Con rigore e chiarezza. In questi casi i dettagli sono fondamentali, perché spesso è proprio nella documentazione sanitaria che si trova la chiave per comprendere se un danno fosse evitabile. Valutiamo attentamente la fattibilità del caso, costruiamo la strategia più adeguata e accompagniamo il cliente in ogni fase del percorso. Chi si rivolge a noi ha bisogno di sentirsi seguito da professionisti presenti e preparati, capaci di spiegare con precisione cosa sta accadendo e quali possibilità concrete esistono. Garantiamo inoltre la nostra presenza diretta, sia dinanzi agli organismi di mediazione sia davanti a tutte le corti nazionali, in ogni grado di giudizio.

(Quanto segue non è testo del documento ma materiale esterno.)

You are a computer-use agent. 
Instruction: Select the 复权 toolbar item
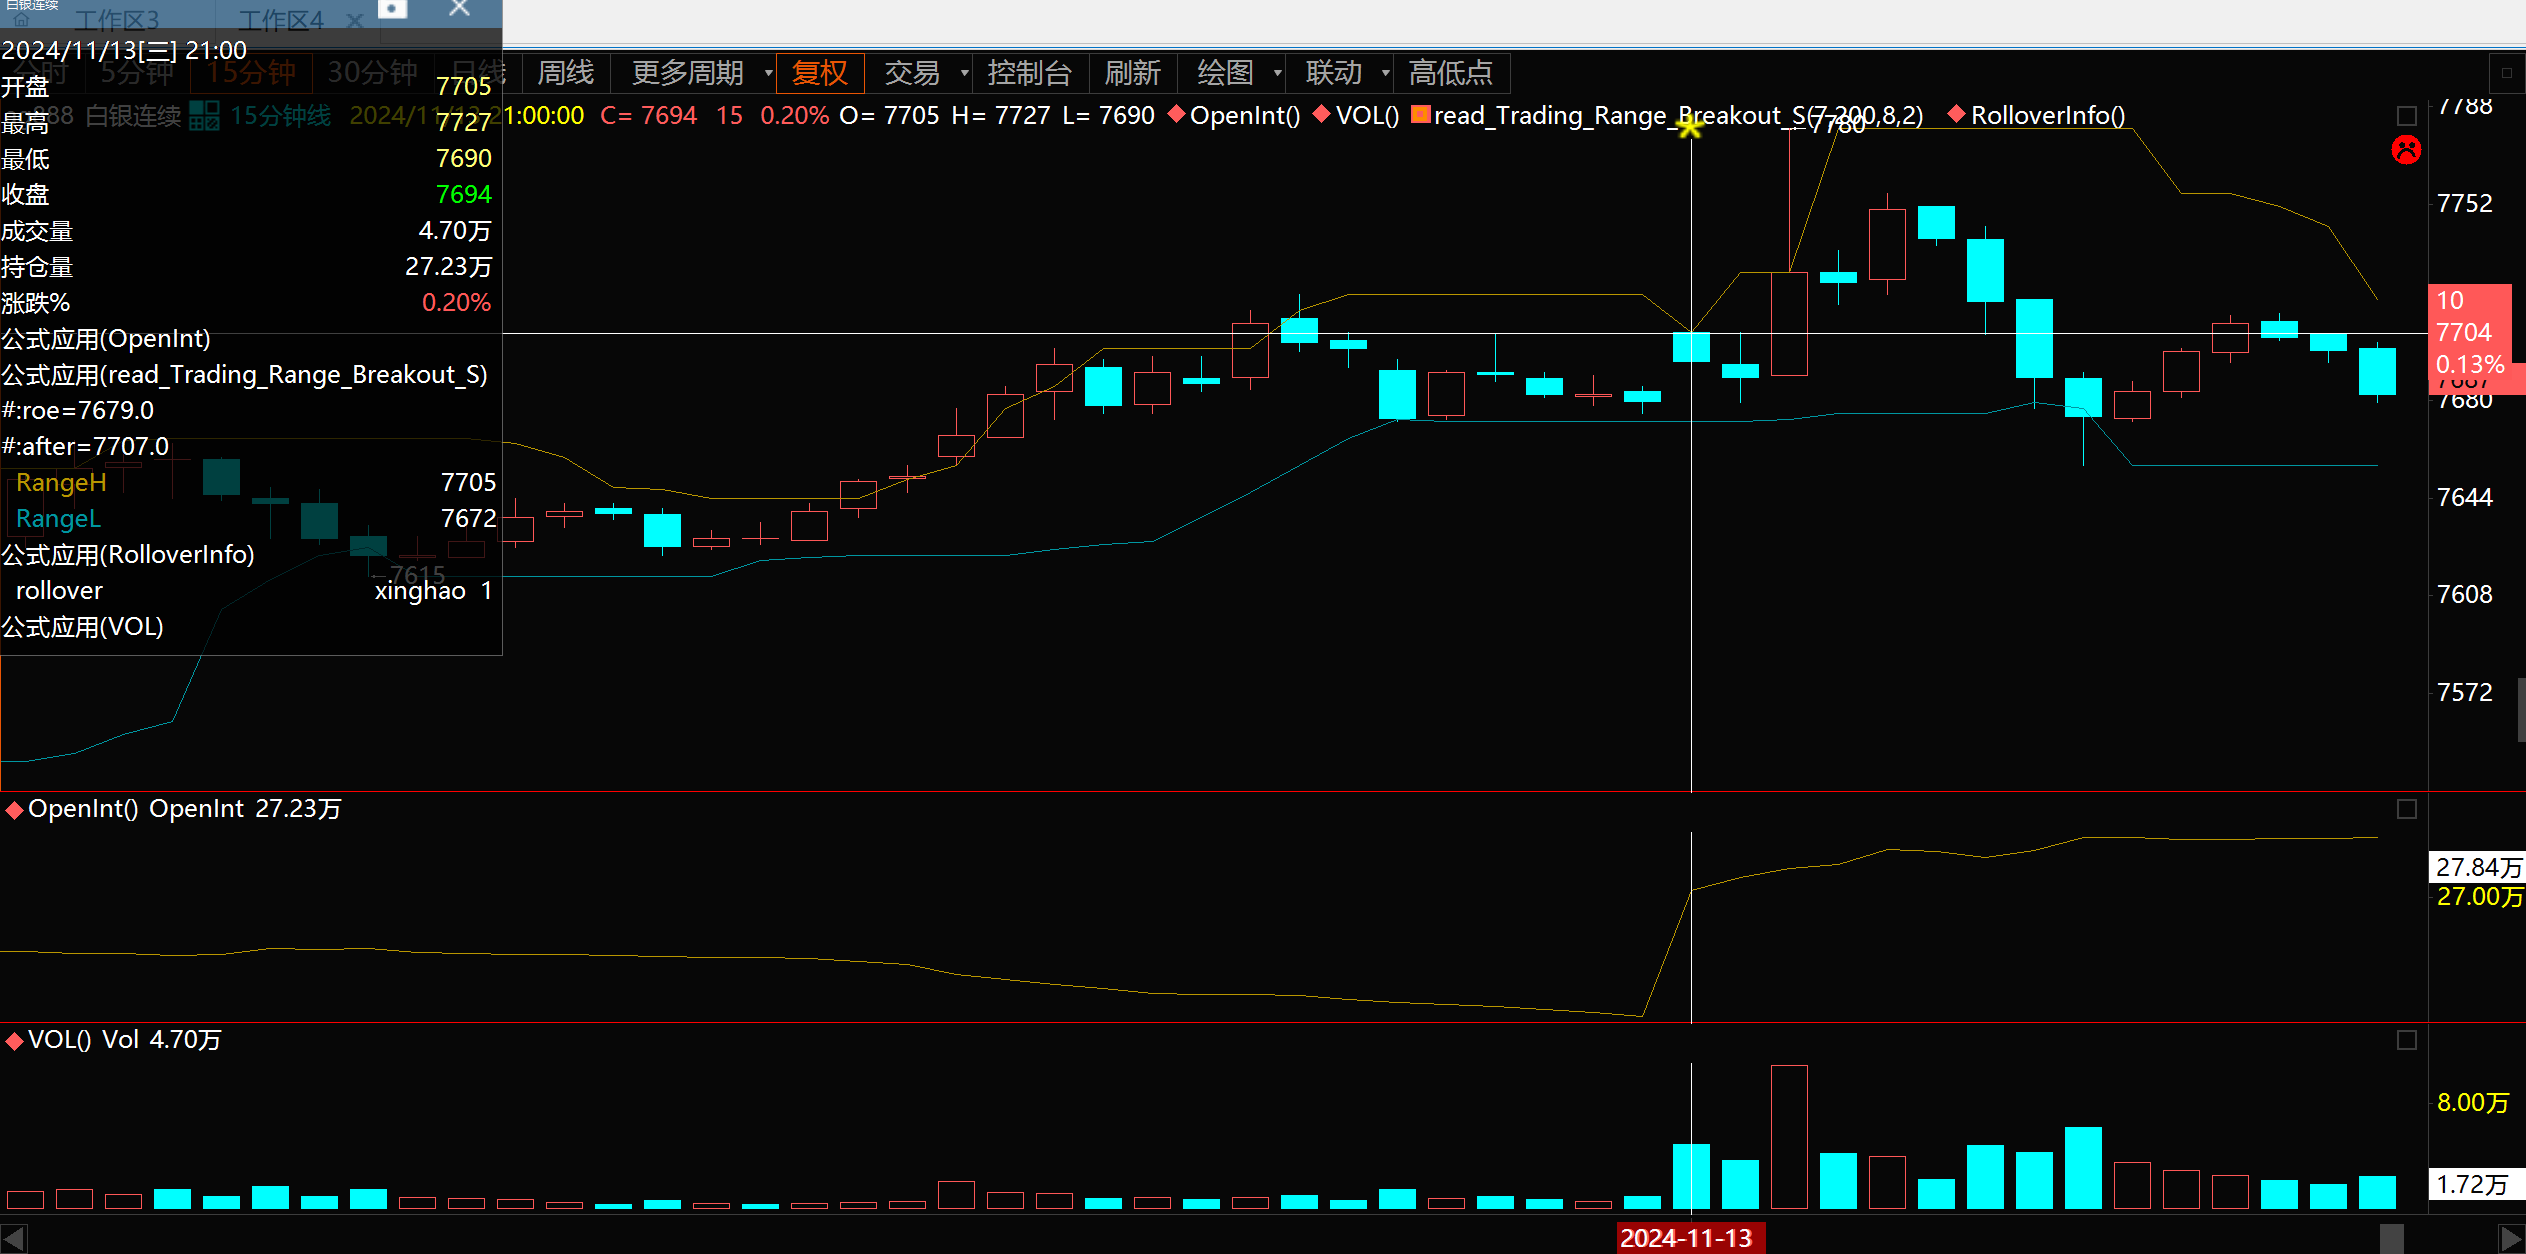(x=819, y=73)
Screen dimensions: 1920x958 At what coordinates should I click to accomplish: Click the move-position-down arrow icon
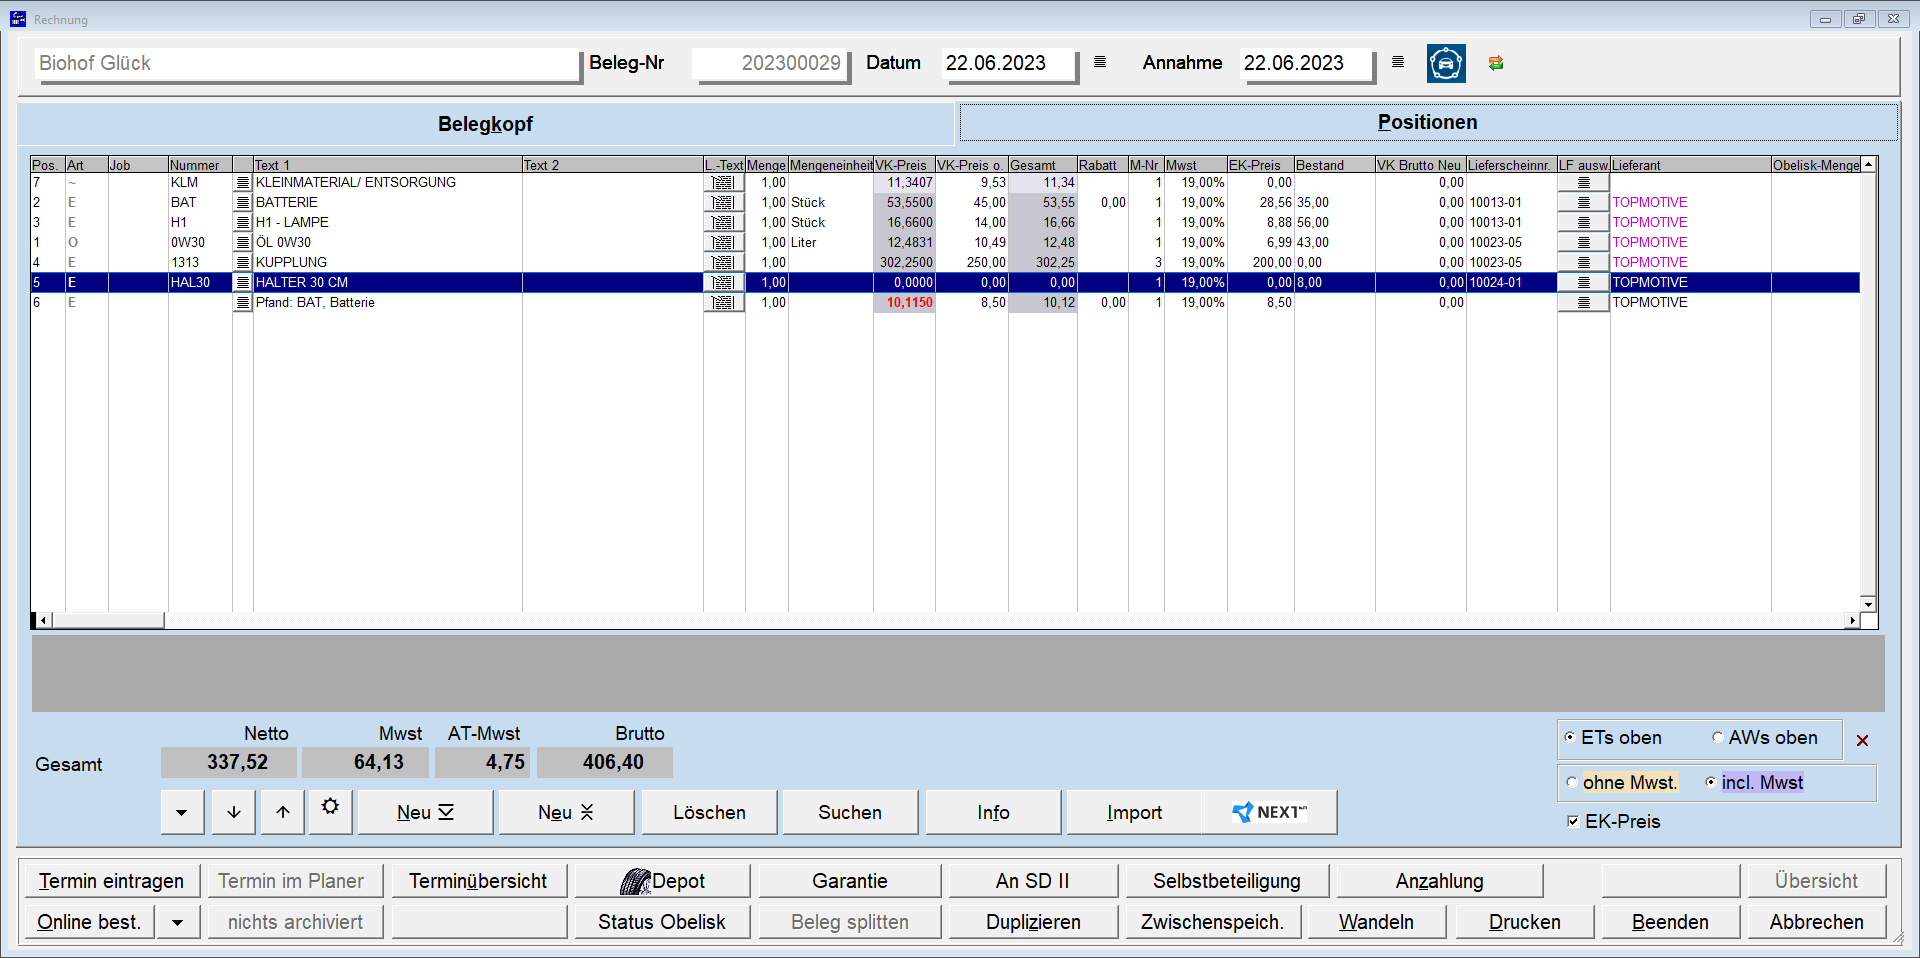tap(232, 811)
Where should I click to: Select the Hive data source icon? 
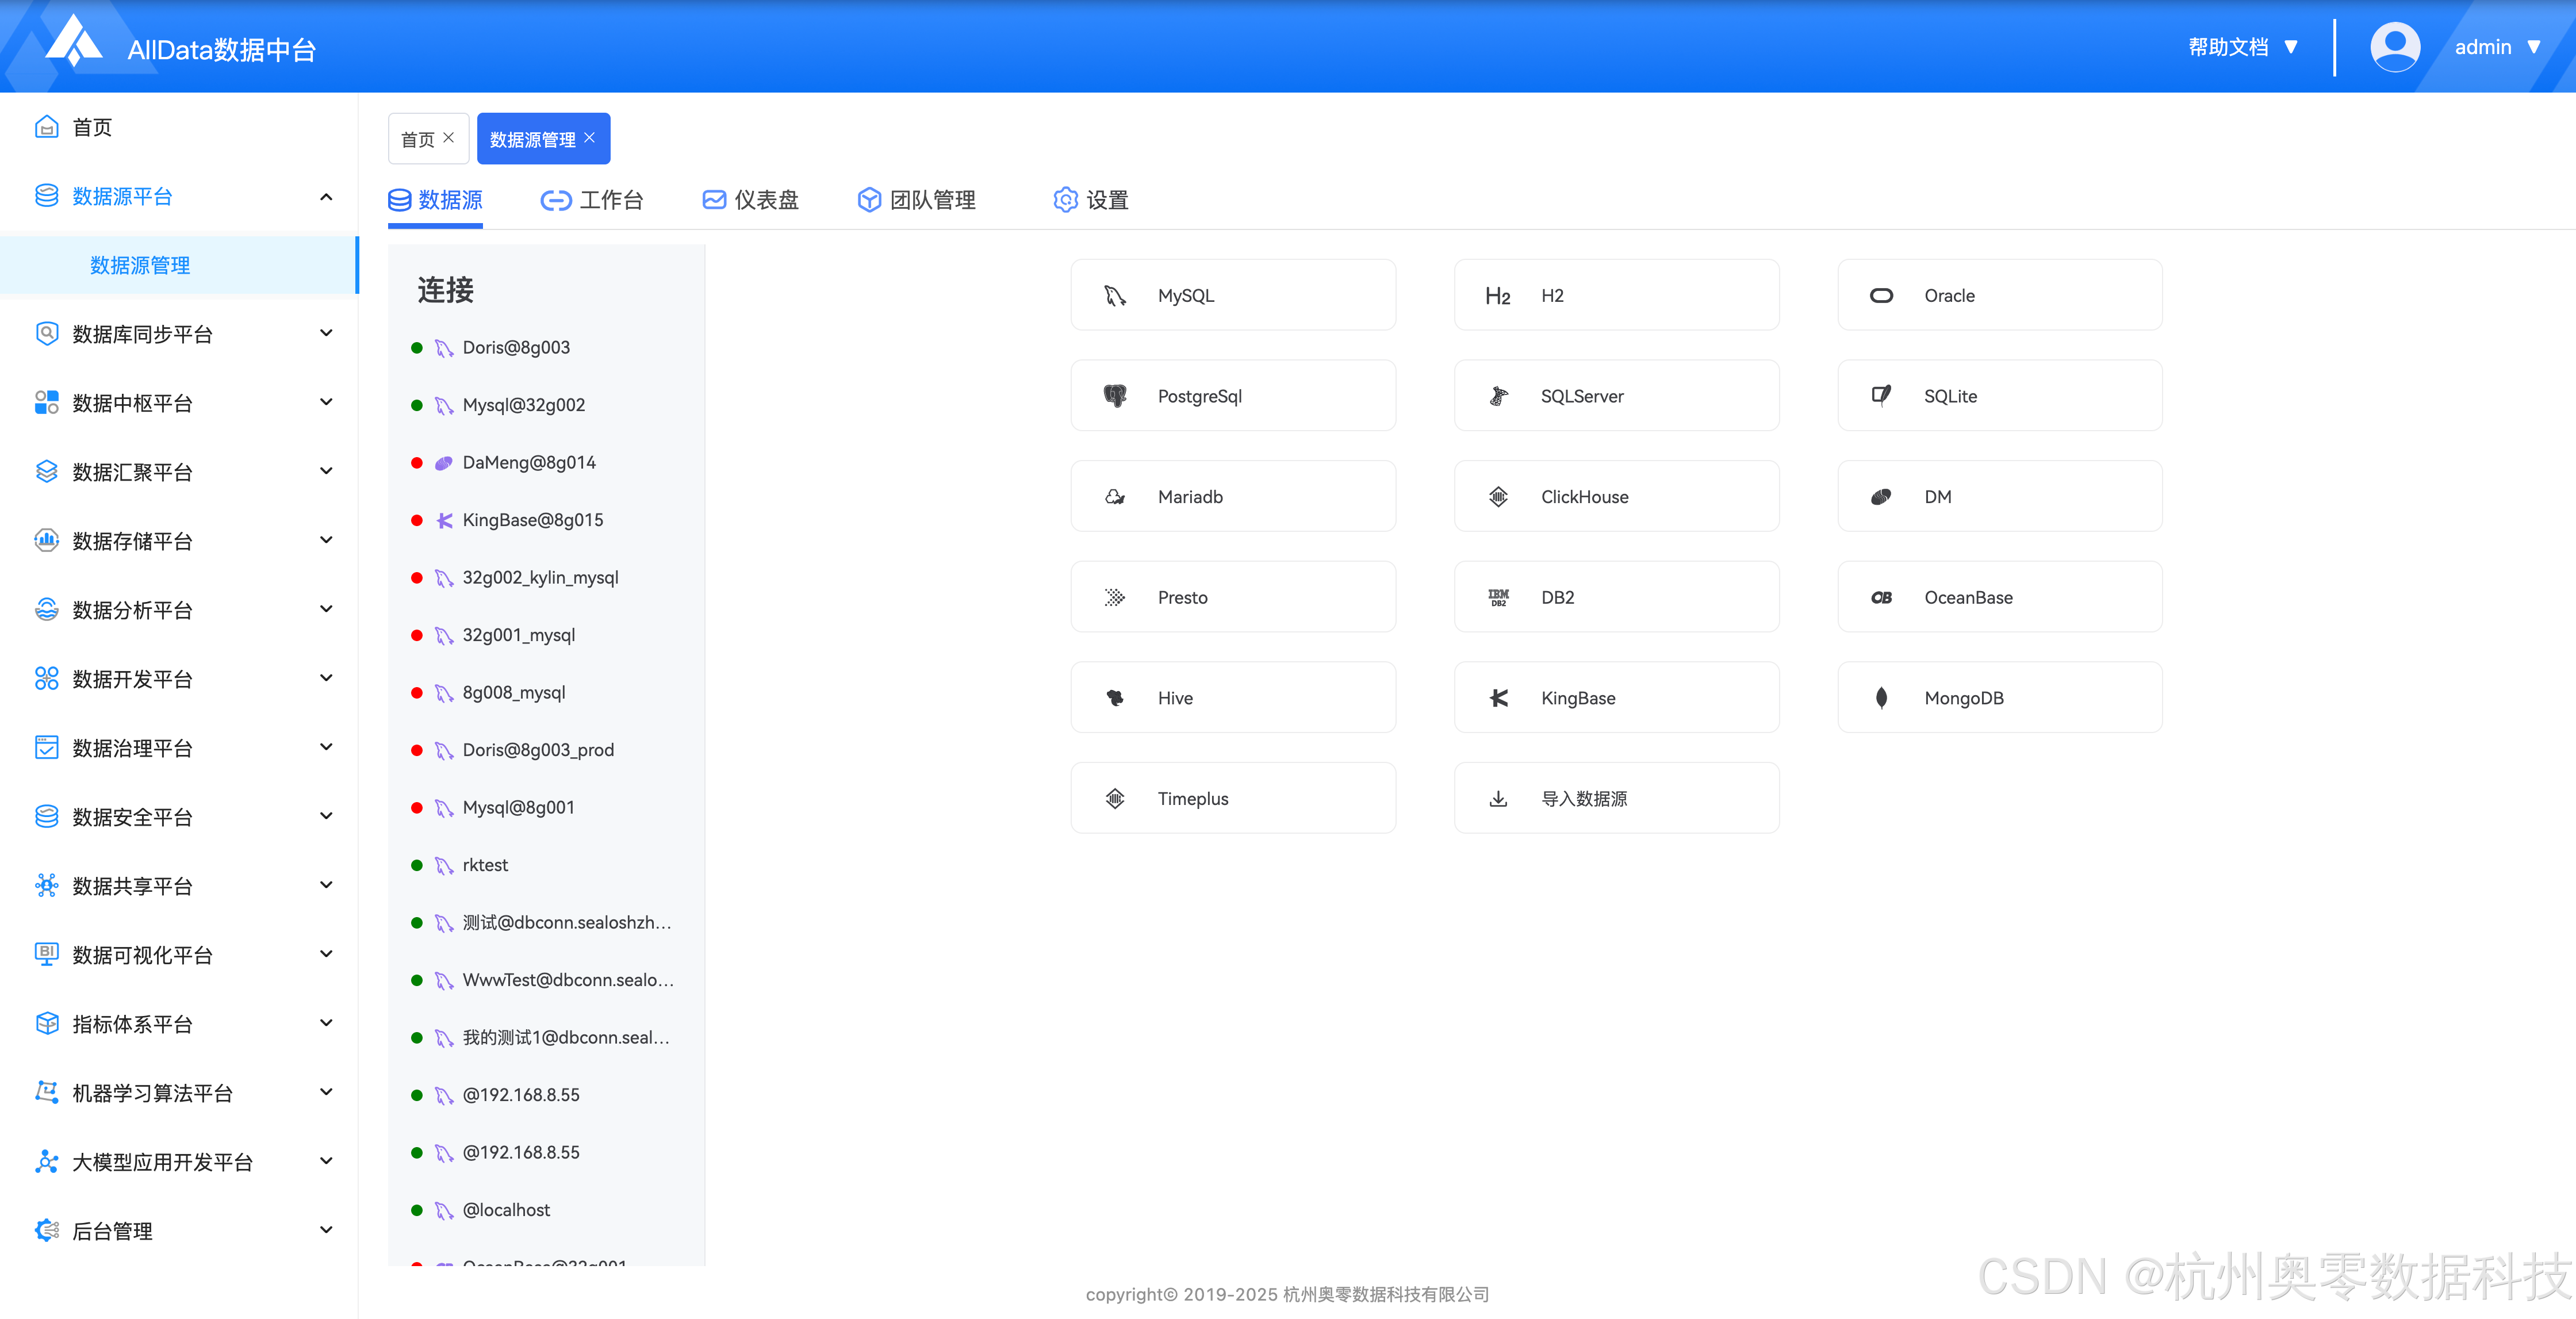pyautogui.click(x=1115, y=698)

Approfondiamo un tema cruciale: il danno patrimoniale da assistenza. In che cosa consiste?
È il danno economico che deriva dalla necessità di assistenza quando, a causa di un errore medico, una persona perde in tutto o in parte l’autonomia nelle attività quotidiane. Questo comporta, in termini concreti, costi spesso rilevanti per l’aiuto, la cura e la presenza continuativa di terzi. Si tratta di un danno proiettato nel tempo, che può accompagnare la vittima per molti anni, incidendo anche sull’organizzazione e sulla stabilità dell’intero nucleo familiare. Riconoscere questa voce significa offrire alla persona danneggiata e ai suoi familiari un sostegno reale per affrontare, con maggiore dignità e sicurezza, le conseguenze di un evento che ha modificato radicalmente la loro quotidianità.
- Avvocato Lorenzo Esibizione, operate su tutto il territorio nazionale. Esiste una differenza tra una piccola clinica privata e un grande ospedale pubblico?
I doveri di diligenza del medico e della struttura sanitaria non cambiano: il paziente ha sempre diritto allo stesso livello di attenzione, prudenza e qualità delle cure. Il punto, più che il luogo in cui è avvenuto il fatto, è capire se quel danno fosse davvero inevitabile oppure no. È da lì che bisogna partire: ricostruire bene la vicenda, individuare le responsabilità e trasformare quel danno in una tutela concreta. Spesso chi si rivolge a noi non cerca soltanto un risarcimento, ma anche giustizia e una risposta da cui ripartire.